* **Passage to read**:
Cisco CISO Survey: Security Vendor Consolidation Increasing
Security professionals are leaning more toward vendor consolidation, collaboration between networking and security teams, and security awareness exercises to strengthen their organizations’ security and reduce the risk of breaches.
That’s according to Cisco’s fifth annual 2019 Chief Information Security Officer (CISO) Benchmark Study. It surveyed more than 3,200 CISOs and other security decision-makers from 18 countries globally.
Ben Munroe, director of Cisco Security, tells us many key findings of the study support MSSPs and those partners looking to help end users by assuming more security responsibility for them. The findings validate the MSSP business model, he said.
“For example, end users are overwhelmed with alert management, remediating only [approximately 51] percent of legitimate alerts (down from 55 percent last year) and this shows that there could be the need to offload more to a managed provider,” he said. “This is especially true when you consider that 79 percent of customers told us that they were overwhelmed trying to orchestrate a response from their multivendor environment, up from 74 percent last year. They have built complex, best-of-breed security architectures that don’t share context, event, policy and threat data, and they need help making sense of the capabilities they have purchased in the past, in light of the current threat landscape.”
Second, customers are trying to move toward measuring time to remediate (48 percent versus 30 percent percent last year) and this can require a modern security operations center (SOC) with sophisticated detection, containment and remediation tools and processes, Munroe said.
“Finally, there is a need to help CISOs report on security effectiveness and business value,” he said. “Ninety-eight percent of respondents operate with clearly understood executive measurements, and so being able to demonstrate the incremental value of security, to the board, in a way that balances the investment in control with an assumption of risk and additional measures like cyber insurance will help CISOs build investment cases and demonstrate value. These are all key areas in which an MSSP could support their customer base to solve problems highlighted by our 2019 CISO Benchmark Study.”

* **Data shown**:
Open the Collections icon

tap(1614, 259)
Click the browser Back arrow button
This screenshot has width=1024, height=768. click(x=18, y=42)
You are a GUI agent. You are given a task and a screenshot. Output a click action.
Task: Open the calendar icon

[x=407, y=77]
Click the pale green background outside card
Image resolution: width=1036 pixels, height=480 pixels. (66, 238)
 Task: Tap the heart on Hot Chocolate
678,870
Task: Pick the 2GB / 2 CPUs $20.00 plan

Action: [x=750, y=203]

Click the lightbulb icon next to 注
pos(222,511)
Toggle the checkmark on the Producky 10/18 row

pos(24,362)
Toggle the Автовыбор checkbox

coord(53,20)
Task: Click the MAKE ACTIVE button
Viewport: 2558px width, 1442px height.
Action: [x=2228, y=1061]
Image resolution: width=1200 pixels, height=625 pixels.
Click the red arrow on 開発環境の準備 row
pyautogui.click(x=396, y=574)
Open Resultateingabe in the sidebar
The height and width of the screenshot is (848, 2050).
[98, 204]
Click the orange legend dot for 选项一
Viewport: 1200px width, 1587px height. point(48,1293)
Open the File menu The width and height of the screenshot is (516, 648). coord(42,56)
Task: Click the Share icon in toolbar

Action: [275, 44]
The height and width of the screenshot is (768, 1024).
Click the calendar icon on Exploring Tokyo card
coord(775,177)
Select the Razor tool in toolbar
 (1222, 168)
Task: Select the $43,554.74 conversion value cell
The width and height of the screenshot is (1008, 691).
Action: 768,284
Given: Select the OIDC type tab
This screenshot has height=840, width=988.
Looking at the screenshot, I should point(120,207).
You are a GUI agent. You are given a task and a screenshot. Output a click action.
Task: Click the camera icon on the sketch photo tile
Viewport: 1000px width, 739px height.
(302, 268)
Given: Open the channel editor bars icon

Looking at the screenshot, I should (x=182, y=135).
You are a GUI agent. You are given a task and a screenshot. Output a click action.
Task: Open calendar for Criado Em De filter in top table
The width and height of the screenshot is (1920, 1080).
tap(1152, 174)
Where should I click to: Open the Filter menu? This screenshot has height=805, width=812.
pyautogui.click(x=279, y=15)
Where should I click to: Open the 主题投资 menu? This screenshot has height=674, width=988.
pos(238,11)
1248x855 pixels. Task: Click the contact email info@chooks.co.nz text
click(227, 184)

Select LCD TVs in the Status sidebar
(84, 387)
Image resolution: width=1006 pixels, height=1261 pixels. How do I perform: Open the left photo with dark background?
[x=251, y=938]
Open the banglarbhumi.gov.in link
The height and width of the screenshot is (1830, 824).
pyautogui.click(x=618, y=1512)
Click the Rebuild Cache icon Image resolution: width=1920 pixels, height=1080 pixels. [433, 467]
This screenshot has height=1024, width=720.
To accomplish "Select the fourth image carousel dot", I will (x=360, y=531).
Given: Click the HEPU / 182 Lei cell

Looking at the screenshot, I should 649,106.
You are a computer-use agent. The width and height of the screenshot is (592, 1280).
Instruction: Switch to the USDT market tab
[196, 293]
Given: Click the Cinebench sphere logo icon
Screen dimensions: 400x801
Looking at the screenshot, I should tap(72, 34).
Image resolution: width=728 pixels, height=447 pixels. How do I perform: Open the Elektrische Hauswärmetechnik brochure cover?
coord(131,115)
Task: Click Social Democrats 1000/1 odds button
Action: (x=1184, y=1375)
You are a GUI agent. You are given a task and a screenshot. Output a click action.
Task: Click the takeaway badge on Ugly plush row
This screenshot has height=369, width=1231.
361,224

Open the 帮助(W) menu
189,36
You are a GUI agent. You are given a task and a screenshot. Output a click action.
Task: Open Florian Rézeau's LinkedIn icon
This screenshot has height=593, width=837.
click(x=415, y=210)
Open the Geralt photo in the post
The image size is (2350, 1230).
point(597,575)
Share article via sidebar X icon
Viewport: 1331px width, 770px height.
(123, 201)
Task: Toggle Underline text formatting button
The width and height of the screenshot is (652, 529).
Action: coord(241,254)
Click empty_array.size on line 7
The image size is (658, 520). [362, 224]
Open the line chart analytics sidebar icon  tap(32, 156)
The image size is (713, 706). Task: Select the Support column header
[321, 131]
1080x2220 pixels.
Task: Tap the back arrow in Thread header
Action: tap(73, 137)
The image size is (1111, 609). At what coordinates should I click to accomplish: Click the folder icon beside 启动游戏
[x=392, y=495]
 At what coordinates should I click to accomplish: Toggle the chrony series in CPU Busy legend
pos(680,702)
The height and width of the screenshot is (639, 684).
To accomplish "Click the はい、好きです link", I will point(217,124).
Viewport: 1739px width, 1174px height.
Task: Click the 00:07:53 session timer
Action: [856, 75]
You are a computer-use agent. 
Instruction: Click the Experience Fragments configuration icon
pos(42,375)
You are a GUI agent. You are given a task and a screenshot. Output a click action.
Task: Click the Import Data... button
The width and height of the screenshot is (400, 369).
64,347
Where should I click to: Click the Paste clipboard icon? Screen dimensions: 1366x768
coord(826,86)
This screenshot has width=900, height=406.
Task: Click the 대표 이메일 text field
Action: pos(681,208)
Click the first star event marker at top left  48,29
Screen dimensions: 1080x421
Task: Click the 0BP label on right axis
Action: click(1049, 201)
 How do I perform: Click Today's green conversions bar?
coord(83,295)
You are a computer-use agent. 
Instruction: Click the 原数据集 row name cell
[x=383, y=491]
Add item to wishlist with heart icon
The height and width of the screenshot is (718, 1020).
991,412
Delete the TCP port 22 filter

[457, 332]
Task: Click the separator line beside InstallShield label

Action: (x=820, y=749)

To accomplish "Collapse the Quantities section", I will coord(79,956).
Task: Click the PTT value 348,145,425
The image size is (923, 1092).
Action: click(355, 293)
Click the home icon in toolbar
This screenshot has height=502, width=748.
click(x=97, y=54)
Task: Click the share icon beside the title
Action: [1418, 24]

* **Exercises to complete**:
1. According to the Cisco CISO survey article, from how many countries did the study draw its respondents?
2. Write out the lines of the records from the line containing "Add item to wishlist with heart icon" through the end of the records, both included.

* **Task solutions**:
1. 18 countries

2.
Add item to wishlist with heart icon
The height and width of the screenshot is (718, 1020).
991,412
Delete the TCP port 22 filter

[457, 332]
Task: Click the separator line beside InstallShield label

Action: (x=820, y=749)

To accomplish "Collapse the Quantities section", I will coord(79,956).
Task: Click the PTT value 348,145,425
The image size is (923, 1092).
Action: click(355, 293)
Click the home icon in toolbar
This screenshot has height=502, width=748.
click(x=97, y=54)
Task: Click the share icon beside the title
Action: [1418, 24]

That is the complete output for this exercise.